(Records drawn from a dataset)
________________________________________

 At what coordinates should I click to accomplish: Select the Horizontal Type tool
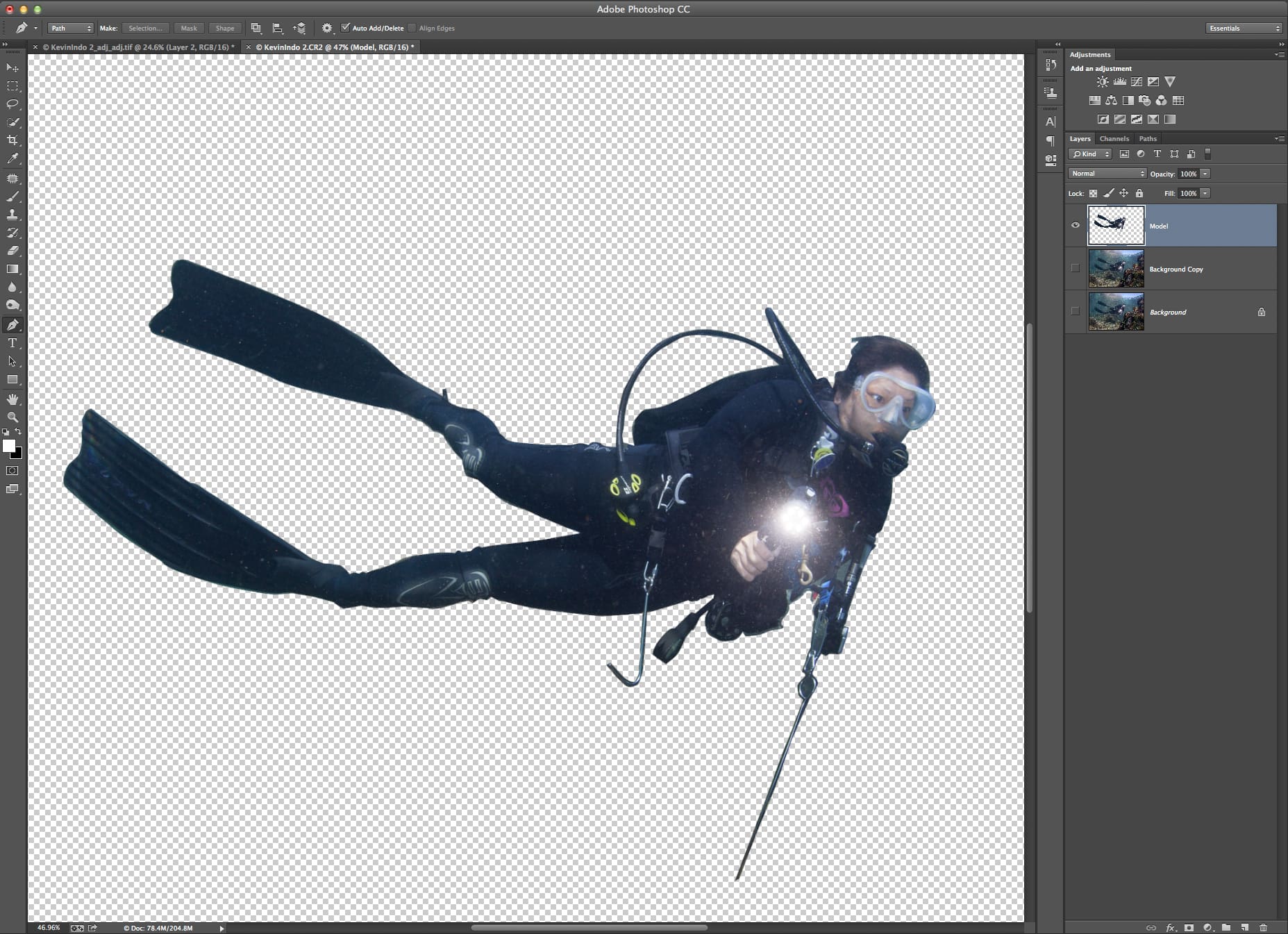click(12, 343)
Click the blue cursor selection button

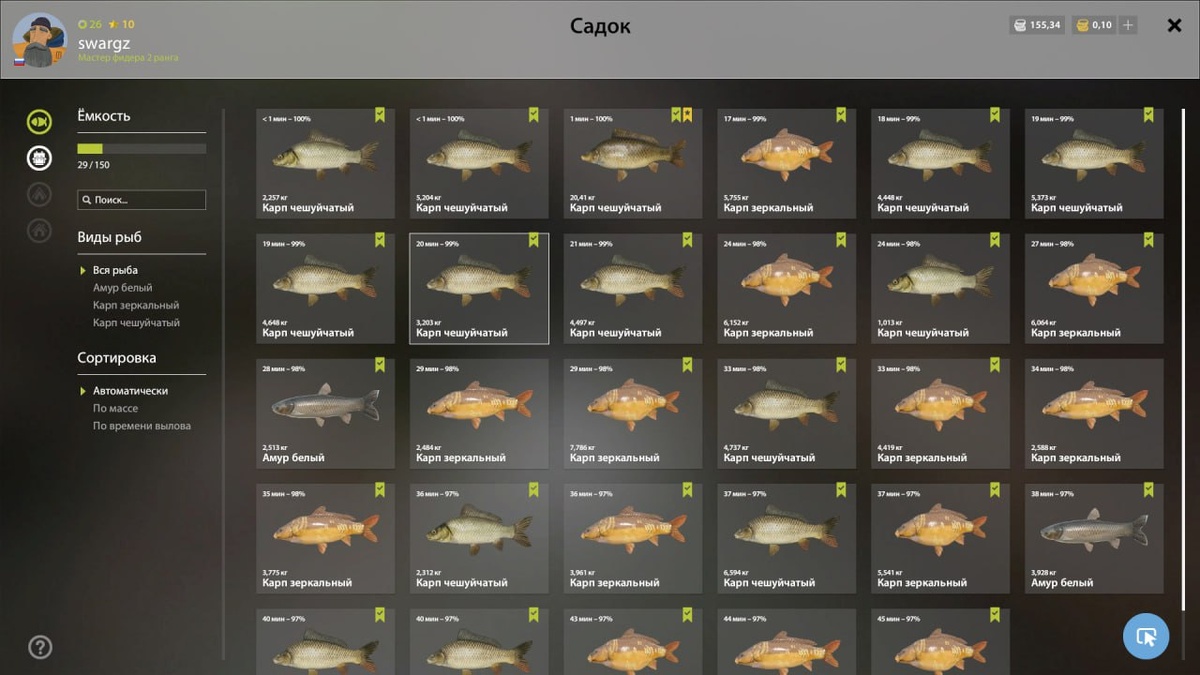pyautogui.click(x=1146, y=636)
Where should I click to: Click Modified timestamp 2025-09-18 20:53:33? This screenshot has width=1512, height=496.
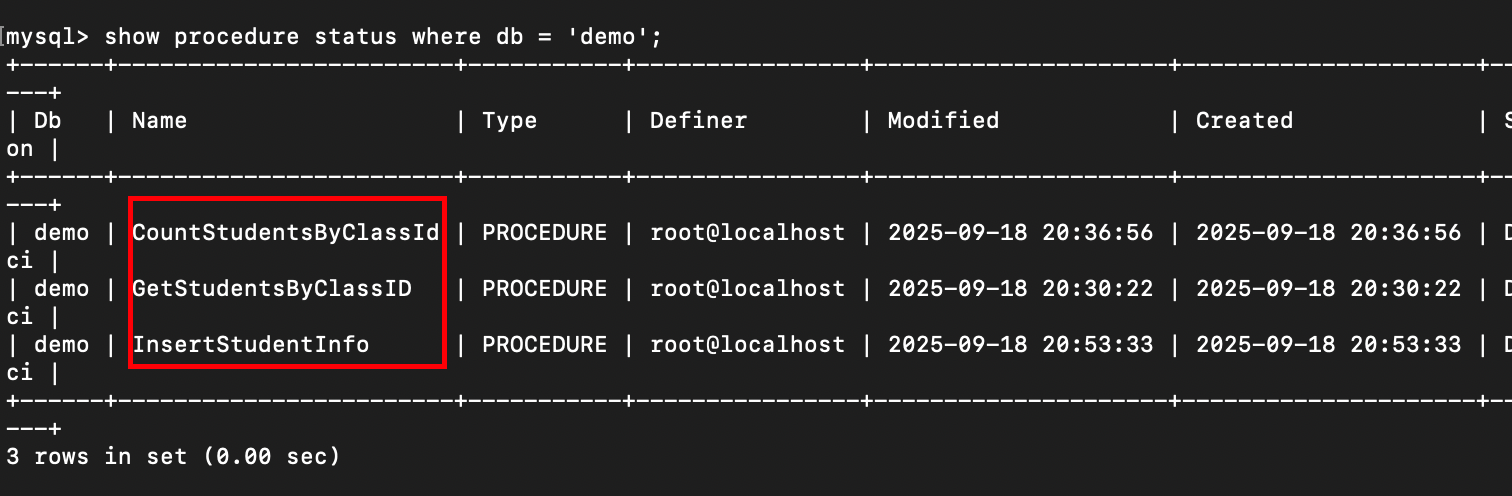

________________________________________

**EXERCISE**
Give back exactly the lines running from the one that contains "Click the blue cursor selection button" to the end of the records, including both of those lines and excluding every picture.

**SOLUTION TO THIS PROBLEM**
Click the blue cursor selection button

pyautogui.click(x=1146, y=636)
Where should I click to: Click Modified timestamp 2025-09-18 20:53:33? This screenshot has width=1512, height=496.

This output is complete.